Serum biochemical variables were measured with an Architect c16000/i2000-analyzer (Abbot Diagnostics, UK). Serum copper was analyzed by atomic absorption spectrophotometry (AAnalyst 800, Perkin Elmer, CA, USA). Serum zinc was analyzed by a colorimetric method (Sentinel Diagnostics, Milano, MI, Italy). The normal ranges were 60-150 µg/dL for zinc and 75-150 µg/dL for copper. Immunoanalysis was employed for the measurement of C-reactive protein (CRP), procalcitonin (Abbott, US) and D-dimer (Siemens, Germany), and interleukins 6 (IL-6) and 12 (IL-12) by enzymelinked immunosorbent assay (Invitrogen, US). The intra-and interassay coefficients of variation were below 10%.

Sample size was calculated with the online software package GRANMO 7.12 (https://www.imim.es/ofertadeserveis/software-public/granmo/index.html). In order to find a mean difference of 15 µg/dL in circulating zinc and copper between baseline levels and at the end of follow-up, with a standard deviation (SD) of 25 µg/dL, a minimum sample size of 22 subjects was needed for a bilateral contrast with an α of 0.05 and 1-β of 0.20 and no expected losses.
---------------
AIM OF THE EXERCISE — Put this sentence from the serum testing methods into Spanish: "Serum copper was analyzed by atomic absorption spectrophotometry (AAnalyst 800, Perkin Elmer, CA, USA)."

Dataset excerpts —
---------------
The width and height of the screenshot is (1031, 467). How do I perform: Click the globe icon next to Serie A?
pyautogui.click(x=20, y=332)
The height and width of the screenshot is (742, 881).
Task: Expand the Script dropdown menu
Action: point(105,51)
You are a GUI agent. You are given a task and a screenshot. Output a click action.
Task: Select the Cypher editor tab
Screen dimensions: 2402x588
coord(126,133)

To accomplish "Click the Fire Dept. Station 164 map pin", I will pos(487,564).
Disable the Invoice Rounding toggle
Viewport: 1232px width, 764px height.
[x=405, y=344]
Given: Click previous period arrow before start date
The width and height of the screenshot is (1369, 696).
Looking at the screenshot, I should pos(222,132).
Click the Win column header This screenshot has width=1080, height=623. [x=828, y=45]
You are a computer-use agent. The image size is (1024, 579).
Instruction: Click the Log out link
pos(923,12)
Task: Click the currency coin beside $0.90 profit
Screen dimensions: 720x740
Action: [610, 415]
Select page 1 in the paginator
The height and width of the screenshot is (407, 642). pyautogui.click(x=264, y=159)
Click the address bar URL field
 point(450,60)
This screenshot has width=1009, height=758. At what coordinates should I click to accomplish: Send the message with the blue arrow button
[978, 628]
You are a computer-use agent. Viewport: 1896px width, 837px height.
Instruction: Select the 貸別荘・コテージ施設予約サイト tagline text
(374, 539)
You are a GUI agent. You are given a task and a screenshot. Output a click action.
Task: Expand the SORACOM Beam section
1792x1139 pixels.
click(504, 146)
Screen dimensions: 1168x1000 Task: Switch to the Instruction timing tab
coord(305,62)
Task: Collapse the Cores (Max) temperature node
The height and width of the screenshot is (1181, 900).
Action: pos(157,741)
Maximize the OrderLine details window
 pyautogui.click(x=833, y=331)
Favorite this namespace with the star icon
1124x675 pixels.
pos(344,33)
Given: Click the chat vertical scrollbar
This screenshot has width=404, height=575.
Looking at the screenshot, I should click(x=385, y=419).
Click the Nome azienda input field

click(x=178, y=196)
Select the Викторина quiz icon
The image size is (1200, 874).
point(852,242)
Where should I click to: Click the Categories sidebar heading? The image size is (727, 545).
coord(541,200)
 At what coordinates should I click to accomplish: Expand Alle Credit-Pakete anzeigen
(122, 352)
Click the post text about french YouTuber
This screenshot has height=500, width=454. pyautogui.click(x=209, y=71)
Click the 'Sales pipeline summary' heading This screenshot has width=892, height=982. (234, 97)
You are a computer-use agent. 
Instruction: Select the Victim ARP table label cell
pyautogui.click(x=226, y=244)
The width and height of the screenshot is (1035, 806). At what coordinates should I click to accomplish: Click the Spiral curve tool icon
---------------
REPLY TO THE TASK — El cobre sérico se analizó mediante espectrofotometría de absorción atómica (AAnalyst 800, Perkin Elmer, CA, EE. UU.).